=== THE EXERCISE ===
Can you convert the entries below into a numbered list, starting at the beginning of the entries and ending with the line containing "operated (482, 262)", and leave out any blank lines?

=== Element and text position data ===

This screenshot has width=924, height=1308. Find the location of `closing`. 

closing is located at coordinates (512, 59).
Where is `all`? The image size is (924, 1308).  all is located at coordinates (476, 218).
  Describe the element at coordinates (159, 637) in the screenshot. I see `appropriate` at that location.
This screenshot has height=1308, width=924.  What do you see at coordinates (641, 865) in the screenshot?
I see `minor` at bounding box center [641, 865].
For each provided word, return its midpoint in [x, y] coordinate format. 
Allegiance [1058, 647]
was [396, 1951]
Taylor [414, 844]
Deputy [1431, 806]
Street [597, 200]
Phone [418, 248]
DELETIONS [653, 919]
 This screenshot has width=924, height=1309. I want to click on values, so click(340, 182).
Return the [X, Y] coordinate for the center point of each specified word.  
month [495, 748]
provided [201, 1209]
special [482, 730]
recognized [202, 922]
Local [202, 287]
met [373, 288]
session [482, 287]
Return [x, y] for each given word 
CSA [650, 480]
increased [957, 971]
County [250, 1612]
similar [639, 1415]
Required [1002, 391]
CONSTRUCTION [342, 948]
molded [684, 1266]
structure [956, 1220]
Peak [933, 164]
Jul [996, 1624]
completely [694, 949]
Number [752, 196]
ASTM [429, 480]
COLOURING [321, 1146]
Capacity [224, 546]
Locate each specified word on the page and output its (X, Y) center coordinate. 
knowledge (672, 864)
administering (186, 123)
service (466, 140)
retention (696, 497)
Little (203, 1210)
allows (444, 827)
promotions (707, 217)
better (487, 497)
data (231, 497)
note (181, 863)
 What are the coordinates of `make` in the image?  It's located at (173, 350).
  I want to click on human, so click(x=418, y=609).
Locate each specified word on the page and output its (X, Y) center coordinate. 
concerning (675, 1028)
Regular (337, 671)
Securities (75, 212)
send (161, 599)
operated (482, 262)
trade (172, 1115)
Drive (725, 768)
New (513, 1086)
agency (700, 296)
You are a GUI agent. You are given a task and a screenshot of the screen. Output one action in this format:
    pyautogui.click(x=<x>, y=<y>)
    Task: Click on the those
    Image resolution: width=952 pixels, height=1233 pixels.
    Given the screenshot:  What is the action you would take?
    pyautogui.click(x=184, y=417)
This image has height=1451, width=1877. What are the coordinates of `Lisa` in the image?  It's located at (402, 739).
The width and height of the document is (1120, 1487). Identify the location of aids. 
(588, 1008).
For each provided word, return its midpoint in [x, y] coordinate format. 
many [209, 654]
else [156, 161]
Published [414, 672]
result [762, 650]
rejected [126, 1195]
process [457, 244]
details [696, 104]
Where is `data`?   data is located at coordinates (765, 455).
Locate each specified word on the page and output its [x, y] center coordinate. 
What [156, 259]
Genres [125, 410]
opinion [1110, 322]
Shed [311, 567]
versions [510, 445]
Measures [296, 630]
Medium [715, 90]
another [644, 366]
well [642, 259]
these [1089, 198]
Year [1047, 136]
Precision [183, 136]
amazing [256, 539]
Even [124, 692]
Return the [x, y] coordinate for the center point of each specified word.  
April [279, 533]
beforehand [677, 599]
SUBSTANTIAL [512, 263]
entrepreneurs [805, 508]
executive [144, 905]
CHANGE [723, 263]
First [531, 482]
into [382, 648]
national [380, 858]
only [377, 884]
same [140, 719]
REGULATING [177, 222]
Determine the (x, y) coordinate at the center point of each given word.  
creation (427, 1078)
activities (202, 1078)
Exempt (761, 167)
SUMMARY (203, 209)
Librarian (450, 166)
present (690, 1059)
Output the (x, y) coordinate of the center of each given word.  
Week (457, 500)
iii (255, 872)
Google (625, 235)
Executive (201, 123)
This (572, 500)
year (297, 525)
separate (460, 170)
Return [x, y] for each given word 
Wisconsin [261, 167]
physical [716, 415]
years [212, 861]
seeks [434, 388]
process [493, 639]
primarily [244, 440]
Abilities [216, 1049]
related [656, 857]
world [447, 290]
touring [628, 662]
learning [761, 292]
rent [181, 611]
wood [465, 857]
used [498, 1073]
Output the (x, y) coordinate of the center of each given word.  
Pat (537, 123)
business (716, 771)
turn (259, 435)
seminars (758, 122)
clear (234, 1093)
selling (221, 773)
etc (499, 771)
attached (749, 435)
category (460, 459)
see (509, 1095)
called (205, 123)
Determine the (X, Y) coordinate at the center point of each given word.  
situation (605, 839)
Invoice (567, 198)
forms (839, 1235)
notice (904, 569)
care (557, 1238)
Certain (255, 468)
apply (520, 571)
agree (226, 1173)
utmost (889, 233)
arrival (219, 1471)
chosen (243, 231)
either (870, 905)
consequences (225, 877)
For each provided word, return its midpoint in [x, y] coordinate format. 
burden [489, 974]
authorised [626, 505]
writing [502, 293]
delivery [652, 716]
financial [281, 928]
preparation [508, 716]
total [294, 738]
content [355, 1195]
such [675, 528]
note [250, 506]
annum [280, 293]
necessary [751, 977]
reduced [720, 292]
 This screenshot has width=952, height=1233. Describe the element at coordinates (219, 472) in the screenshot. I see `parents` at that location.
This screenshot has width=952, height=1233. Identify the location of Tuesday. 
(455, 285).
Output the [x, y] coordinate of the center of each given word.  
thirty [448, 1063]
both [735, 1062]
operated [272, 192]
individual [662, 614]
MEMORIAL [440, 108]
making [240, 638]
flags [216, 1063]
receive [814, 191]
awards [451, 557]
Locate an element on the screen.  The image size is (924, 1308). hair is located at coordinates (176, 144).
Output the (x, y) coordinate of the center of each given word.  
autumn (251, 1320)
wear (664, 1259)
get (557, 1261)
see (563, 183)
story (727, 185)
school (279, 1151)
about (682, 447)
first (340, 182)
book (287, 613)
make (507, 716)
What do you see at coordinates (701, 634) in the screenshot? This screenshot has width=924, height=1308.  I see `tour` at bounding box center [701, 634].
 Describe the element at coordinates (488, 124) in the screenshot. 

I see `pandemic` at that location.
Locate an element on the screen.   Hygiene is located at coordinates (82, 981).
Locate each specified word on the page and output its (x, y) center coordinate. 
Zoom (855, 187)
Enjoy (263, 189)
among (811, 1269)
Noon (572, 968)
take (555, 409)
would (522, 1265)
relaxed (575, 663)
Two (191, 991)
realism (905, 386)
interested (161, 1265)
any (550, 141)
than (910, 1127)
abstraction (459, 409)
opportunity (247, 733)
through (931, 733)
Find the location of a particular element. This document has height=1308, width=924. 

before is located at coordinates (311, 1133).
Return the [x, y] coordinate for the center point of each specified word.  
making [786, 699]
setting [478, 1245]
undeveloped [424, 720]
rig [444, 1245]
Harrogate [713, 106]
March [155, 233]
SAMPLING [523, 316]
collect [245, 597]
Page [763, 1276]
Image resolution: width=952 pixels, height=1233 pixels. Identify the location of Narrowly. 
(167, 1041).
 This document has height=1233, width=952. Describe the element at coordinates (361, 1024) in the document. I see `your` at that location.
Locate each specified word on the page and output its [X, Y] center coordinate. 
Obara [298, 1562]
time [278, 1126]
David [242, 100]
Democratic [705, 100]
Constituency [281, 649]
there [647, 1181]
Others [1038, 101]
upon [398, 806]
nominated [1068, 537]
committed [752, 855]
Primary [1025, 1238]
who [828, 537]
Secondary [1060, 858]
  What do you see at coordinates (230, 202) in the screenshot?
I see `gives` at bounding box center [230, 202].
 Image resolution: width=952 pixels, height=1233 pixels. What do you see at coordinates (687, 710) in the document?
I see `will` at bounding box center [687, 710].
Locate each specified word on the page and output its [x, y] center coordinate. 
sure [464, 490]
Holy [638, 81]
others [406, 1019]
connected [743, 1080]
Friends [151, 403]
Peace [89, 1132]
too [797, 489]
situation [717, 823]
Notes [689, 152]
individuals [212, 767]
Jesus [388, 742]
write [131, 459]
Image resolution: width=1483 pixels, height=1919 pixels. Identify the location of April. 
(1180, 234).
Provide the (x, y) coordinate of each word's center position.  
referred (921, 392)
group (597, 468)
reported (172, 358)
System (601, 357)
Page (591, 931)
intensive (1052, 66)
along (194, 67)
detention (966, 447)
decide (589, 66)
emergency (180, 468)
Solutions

=== RESPONSE TO THIS TASK ===
1. This screenshot has width=924, height=1308. Find the location of `closing`. 
2. closing is located at coordinates (512, 59).
3. Where is `all`? The image size is (924, 1308).  all is located at coordinates (476, 218).
4.   Describe the element at coordinates (159, 637) in the screenshot. I see `appropriate` at that location.
5. This screenshot has height=1308, width=924.  What do you see at coordinates (641, 865) in the screenshot?
6. I see `minor` at bounding box center [641, 865].
7. For each provided word, return its midpoint in [x, y] coordinate format. 
8. Allegiance [1058, 647]
9. was [396, 1951]
10. Taylor [414, 844]
11. Deputy [1431, 806]
12. Street [597, 200]
13. Phone [418, 248]
14. DELETIONS [653, 919]
15.  This screenshot has width=924, height=1309. I want to click on values, so click(340, 182).
16. Return the [X, Y] coordinate for the center point of each specified word.  
17. month [495, 748]
18. provided [201, 1209]
19. special [482, 730]
20. recognized [202, 922]
21. Local [202, 287]
22. met [373, 288]
23. session [482, 287]
24. Return [x, y] for each given word 
25. CSA [650, 480]
26. increased [957, 971]
27. County [250, 1612]
28. similar [639, 1415]
29. Required [1002, 391]
30. CONSTRUCTION [342, 948]
31. molded [684, 1266]
32. structure [956, 1220]
33. Peak [933, 164]
34. Jul [996, 1624]
35. completely [694, 949]
36. Number [752, 196]
37. ASTM [429, 480]
38. COLOURING [321, 1146]
39. Capacity [224, 546]
40. Locate each specified word on the page and output its (X, Y) center coordinate. 
41. knowledge (672, 864)
42. administering (186, 123)
43. service (466, 140)
44. retention (696, 497)
45. Little (203, 1210)
46. allows (444, 827)
47. promotions (707, 217)
48. better (487, 497)
49. data (231, 497)
50. note (181, 863)
51.  What are the coordinates of `make` in the image?  It's located at (173, 350).
52.   I want to click on human, so click(x=418, y=609).
53. Locate each specified word on the page and output its (X, Y) center coordinate. 
54. concerning (675, 1028)
55. Regular (337, 671)
56. Securities (75, 212)
57. send (161, 599)
58. operated (482, 262)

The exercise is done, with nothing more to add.